Background & objective: Since the introduction of the Chinese '92 staging system of nasopharyngeal carcinoma (NPC), the diagnostic technology and therapeutic modality for NPC have been advanced obviously over the past 15 years. This study was to evaluate the staging parameters for NPC in a large cohort based on modern diagnostic and therapeutic modality to provide suggestions for improving the Chinese '92 staging system.
Methods: Between Jan. 2003 and Dec. 2004, 924 consecutive patients with newly diagnosed, nondisseminated biopsy-proven NPC, treated at Cancer Center of Sun Yat-sen University, were enrolled. All patients received magnetic resonance imaging (MRI) scan of the neck and nasopharynx before treatment. Induction was applied to evaluate the correlations among different T parameters. Cox regression model was used to investigate the prognostic values of different N parameters. According to the principle of the staging system, the indices of hazard consistency, hazard discrimination, prognostic value, and distribution were used to evaluate the proposed staging system.

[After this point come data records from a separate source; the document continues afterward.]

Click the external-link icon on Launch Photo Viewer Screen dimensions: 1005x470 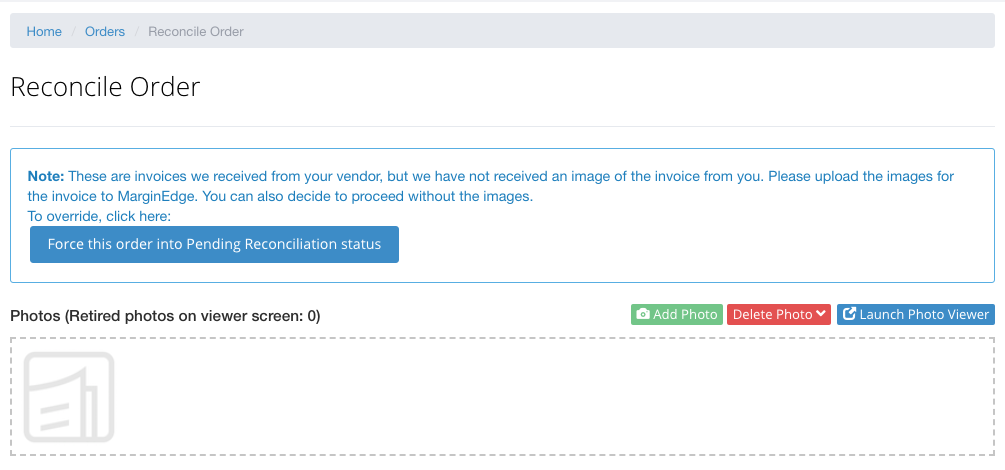pyautogui.click(x=849, y=315)
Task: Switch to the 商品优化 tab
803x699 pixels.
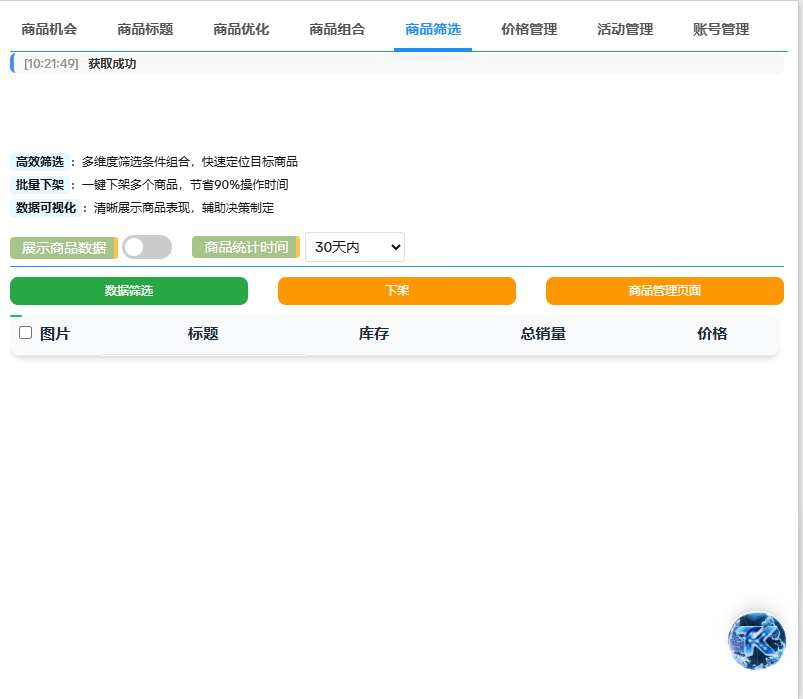Action: click(x=238, y=29)
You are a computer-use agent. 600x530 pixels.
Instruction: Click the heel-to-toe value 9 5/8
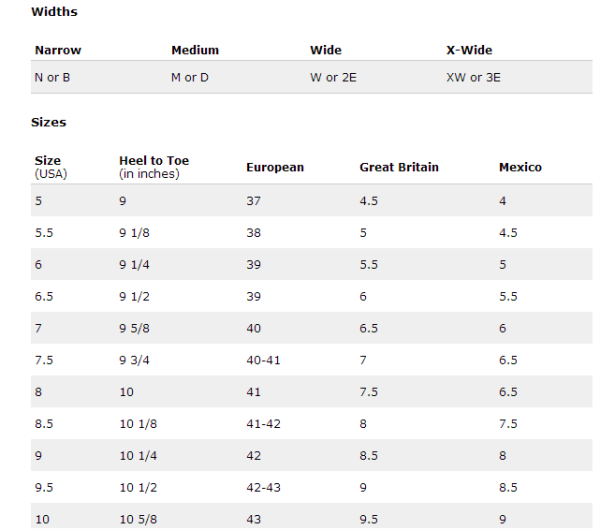(134, 328)
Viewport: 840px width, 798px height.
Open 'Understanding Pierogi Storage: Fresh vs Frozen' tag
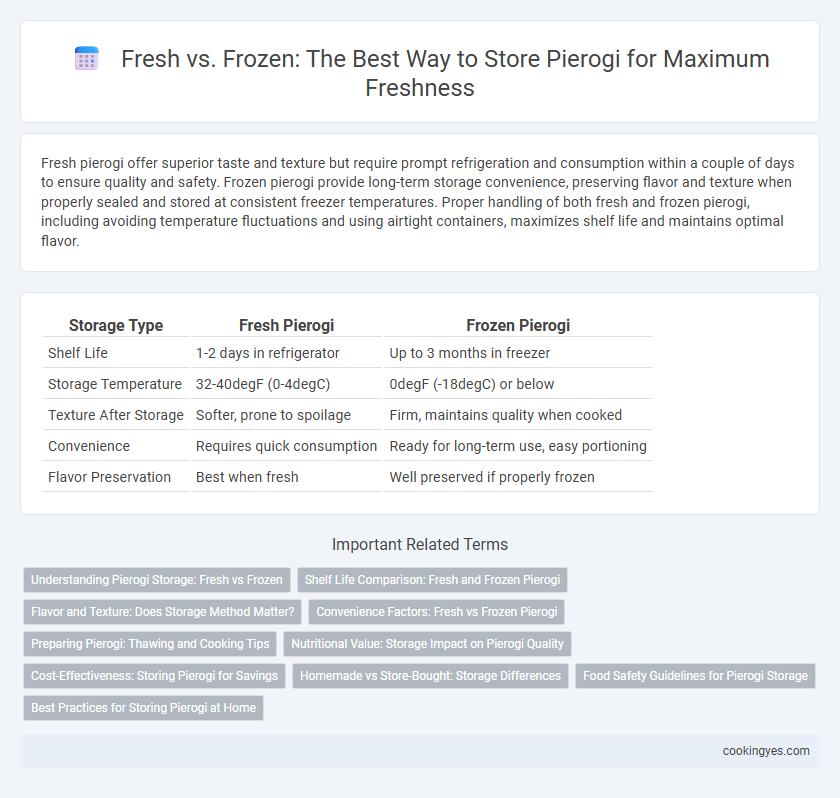tap(157, 580)
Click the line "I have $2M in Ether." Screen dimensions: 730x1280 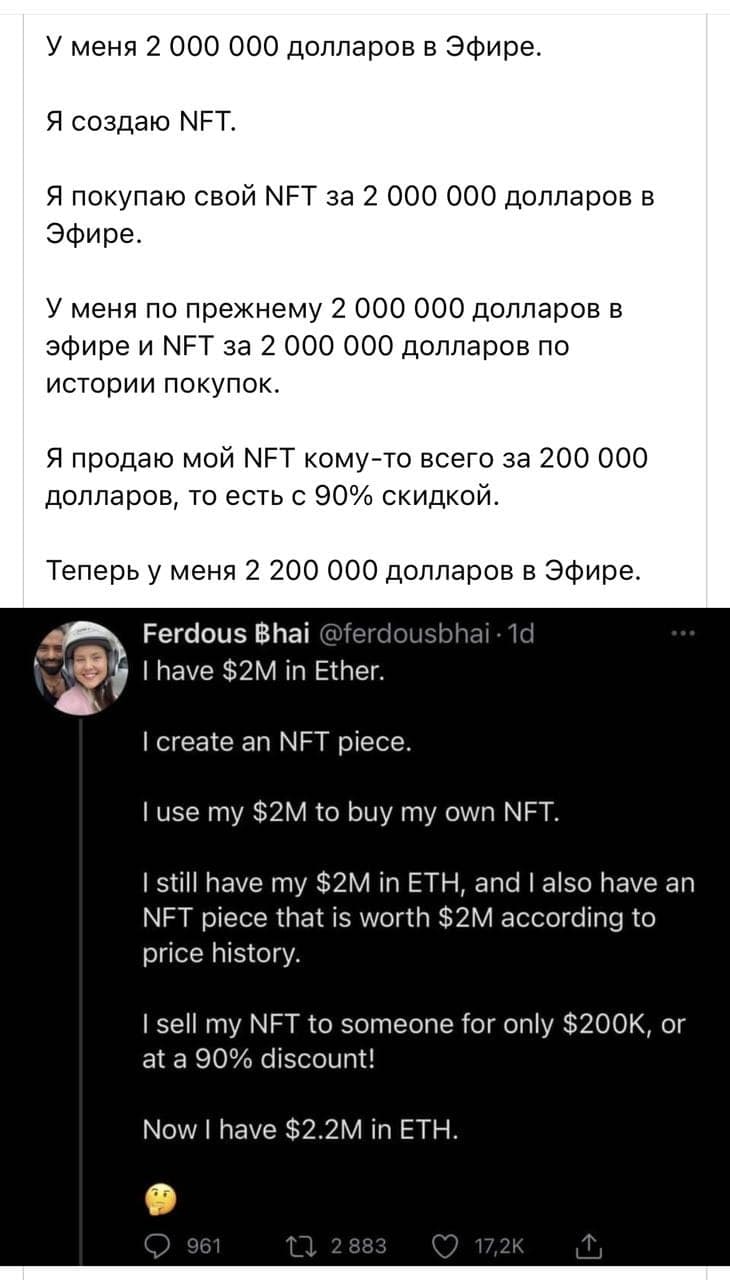[x=259, y=671]

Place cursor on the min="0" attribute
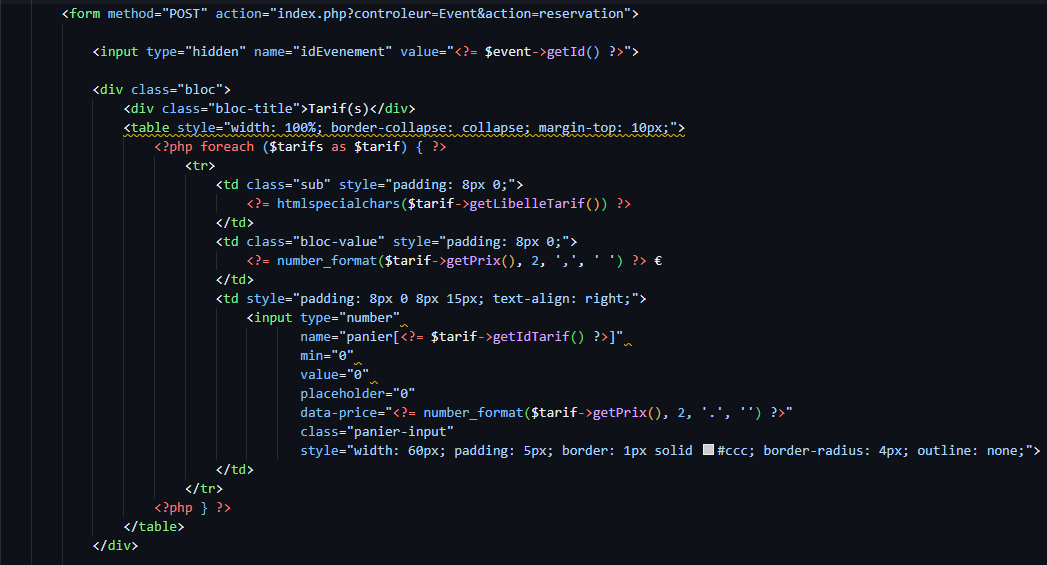coord(327,355)
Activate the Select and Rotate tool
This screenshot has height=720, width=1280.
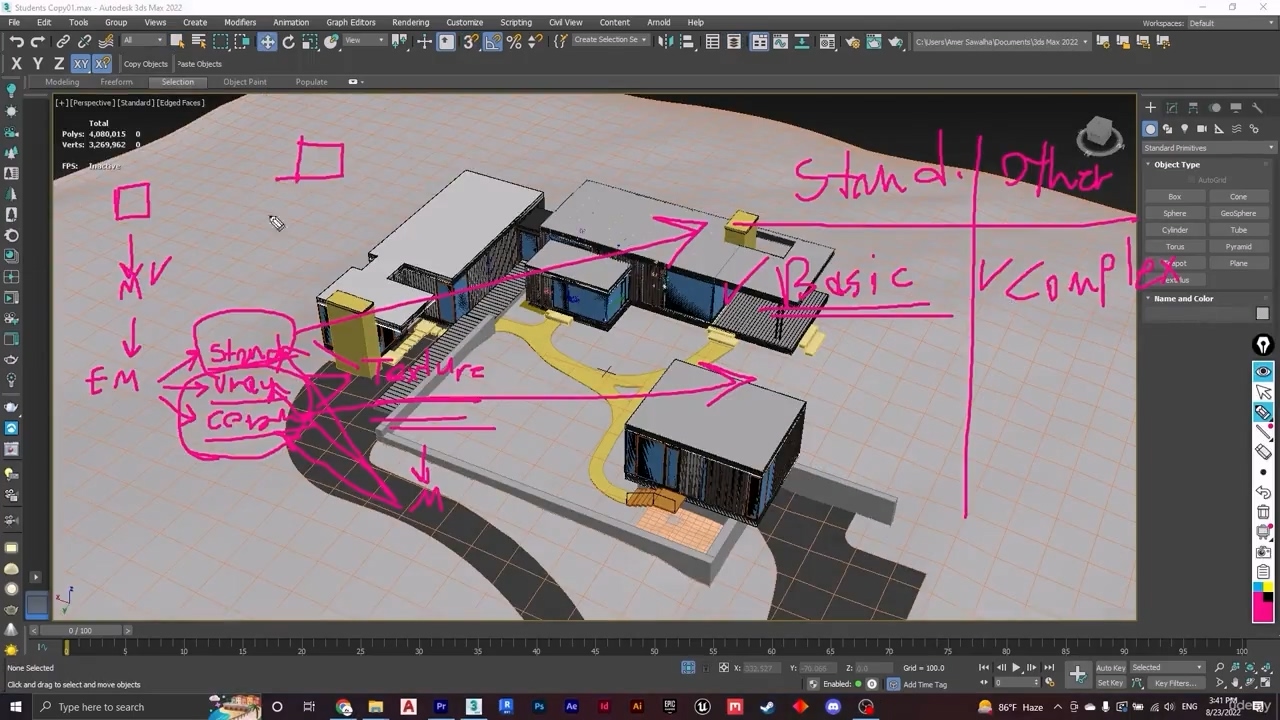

Results: According to the Chinese '92 T classification, all cases of involvement of the prevertebra muscle, soft palate, pterygopalatine fossa, and orbit were incorporated with erosion of other parameters that belonged to the same or more advanced subgroup; 282 (91.3%) of the 309 cases of carotid sheath involvement were incorporated with erosion of other T3 parameters; 64 (85.3%) of the 75 cases of single anterior or posterior group of cranial nerve involvement were incorporated with erosion of other T4 parameters. The hazard ratios (HR) of local relapse for T3 stage with carotid sheath involvement [HR=1.635, 95% confidence interval (CI): 0.987-2.764] and T2 stage (HR=1.524, 95% CI: 0.910-2.368) were similar. The hazard ratios of local relapse for T3 stage with single site of skull base erosion (HR=3.567, 95% CI: 1.398-11.278), T3 stage excluding single site of skull base erosion (HR=3.891, 95% CI: 1.449-10.449), and T4 stage with involvement of the sphenoid sinus solely (HR=3.613, 95% CI: 1.437-11.854) were similar. The hazard ratios of local relapse for T3 stage with involvement of either anterior or posterior cranial nerves solely (HR=5.849, 95% CI: 2.069-14.500) and T4 stage excluding involvement of the sphenoid sinus (HR=6.618, 95% CI: 2.499-17.525) were similar. Multivariate analysis showed that lymph node metastasis level and laterality were independent predictors for distant metastasis. Therefore, according to the principle of concise, the parameters, including involvement of the prevertebra muslce, soft palate, pterygopalatine fossa and orbit, were deleted. According to the principle of hazard consistency, the involvement of the parapharyngeal spaces, including prestyloid space and poststyloid space, were defined as T2 stage, the involvement of the skull base, including pterygoid process, were defined as T3 stage, the involvement of the sphenoid sinus were defined as T3 stage, and the involvement of the cranial nerves were defined as T4 stage. N staging was optimized by incorporating level and laterality as staging criteria.
Conclusion: Based on MRI, the proposed T classification, N classification and clinical staging of NPC are reasonable according to the principle of hazard consistency, hazard discrimination, prognostic value and distribution, and should be recommended for clinical use.